Status: Funded - Open
The neuroToxicity of General Anesthesia (TOGA) study
Dawn Gano, M.D., FRCPC
BACKGROUND: An estimated 6 million pediatric patients require general anesthesia for surgery each year in the United States, including 1.5 million infants. A growing body of evidence suggests that general anesthesia has neurotoxic effects on the developing brain in infant animal models, however the risk of abnormal brain development in human infants after exposure to anesthesia is unknown.
GAP: Premature newborns are highly susceptible to alterations in brain development, and frequently require anesthesia for surgery, and, therefore, represent a unique opportunity to evaluate whether general anesthesia is associated with impaired brain development.
HYPOTHESIS: Exposure to general anesthesia among premature newborns is associated with impaired brain growth and microstructural development, and abnormal neurodevelopmental outcome, independent of illness severity.

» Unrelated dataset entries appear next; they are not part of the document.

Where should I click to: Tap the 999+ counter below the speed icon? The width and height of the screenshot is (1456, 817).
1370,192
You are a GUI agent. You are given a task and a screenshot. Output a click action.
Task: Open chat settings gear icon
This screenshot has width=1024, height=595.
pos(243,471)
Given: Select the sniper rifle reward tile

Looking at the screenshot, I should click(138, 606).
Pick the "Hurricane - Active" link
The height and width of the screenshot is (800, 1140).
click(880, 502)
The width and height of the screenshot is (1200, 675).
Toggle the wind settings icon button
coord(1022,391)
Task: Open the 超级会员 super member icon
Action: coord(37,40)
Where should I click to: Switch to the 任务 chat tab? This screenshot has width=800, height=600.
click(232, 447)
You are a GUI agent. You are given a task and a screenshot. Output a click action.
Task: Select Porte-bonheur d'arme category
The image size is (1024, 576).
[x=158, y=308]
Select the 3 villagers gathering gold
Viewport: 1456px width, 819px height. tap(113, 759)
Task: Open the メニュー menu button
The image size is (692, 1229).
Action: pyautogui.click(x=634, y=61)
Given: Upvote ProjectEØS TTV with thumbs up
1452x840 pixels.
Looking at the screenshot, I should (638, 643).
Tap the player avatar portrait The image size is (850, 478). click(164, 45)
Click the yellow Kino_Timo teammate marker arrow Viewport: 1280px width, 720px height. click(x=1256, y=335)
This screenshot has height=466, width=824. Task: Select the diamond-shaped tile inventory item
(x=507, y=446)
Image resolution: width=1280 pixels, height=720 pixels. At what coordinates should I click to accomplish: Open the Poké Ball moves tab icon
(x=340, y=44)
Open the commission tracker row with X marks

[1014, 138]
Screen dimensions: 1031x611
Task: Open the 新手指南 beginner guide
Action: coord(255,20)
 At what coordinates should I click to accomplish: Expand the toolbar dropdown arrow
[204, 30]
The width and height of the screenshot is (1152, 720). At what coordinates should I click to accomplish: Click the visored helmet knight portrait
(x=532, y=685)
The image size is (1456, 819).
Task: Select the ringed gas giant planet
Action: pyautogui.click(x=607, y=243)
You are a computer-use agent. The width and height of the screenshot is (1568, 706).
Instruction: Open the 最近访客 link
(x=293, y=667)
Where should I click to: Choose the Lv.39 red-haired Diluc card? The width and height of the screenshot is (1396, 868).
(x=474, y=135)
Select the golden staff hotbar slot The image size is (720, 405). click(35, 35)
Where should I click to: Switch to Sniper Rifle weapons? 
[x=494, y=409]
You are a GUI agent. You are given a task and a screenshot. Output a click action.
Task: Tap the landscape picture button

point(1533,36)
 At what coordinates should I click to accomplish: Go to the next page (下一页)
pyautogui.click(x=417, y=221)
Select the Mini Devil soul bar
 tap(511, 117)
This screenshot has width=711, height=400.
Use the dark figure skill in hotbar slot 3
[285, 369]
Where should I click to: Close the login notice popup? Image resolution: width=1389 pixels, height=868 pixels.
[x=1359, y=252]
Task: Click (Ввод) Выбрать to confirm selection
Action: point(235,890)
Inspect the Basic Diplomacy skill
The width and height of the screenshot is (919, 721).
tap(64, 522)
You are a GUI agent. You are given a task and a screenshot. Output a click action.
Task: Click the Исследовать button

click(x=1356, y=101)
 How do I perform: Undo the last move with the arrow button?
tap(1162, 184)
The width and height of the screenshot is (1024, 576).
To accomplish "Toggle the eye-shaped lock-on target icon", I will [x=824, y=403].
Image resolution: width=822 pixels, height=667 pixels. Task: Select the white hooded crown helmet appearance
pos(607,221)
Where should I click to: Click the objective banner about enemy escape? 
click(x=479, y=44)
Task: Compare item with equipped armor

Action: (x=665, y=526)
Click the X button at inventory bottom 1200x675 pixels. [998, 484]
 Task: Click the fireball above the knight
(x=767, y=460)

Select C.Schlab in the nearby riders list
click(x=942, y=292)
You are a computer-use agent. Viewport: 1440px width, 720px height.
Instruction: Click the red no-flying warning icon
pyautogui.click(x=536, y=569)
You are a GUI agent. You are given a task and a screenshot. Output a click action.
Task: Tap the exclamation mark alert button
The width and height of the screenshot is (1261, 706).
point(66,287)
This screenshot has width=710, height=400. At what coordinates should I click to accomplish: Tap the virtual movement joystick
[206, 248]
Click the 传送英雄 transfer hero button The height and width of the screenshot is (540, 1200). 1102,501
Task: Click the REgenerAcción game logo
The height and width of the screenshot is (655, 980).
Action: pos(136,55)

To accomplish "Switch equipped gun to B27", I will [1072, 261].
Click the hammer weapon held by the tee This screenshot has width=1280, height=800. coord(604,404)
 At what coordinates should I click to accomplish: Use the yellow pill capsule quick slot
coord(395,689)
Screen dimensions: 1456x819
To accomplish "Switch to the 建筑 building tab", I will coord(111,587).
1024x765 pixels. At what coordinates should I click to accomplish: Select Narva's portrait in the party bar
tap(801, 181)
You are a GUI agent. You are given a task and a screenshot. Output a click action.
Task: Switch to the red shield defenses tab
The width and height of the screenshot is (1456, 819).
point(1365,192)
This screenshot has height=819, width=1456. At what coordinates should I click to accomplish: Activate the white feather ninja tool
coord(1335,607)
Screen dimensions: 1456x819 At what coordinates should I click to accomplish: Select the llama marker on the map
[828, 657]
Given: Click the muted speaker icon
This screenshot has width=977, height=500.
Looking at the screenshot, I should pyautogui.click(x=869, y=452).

METHODS: Cohort study of exposure to general anesthesia in premature newborns <33 weeks gestation prospectively evaluated with advanced magnetic resonance imaging (diffusion tensor imaging, magnetic resonance spectroscopic imaging, volumetric morphometric imaging) and standardized neurodevelopmental testing.
IMPACT: Identifying the risk of impaired brain development and adverse neurodevelopmental outcome associated with anesthesia in the neonatal period will enable the development and implementation of strategies to mitigate this risk.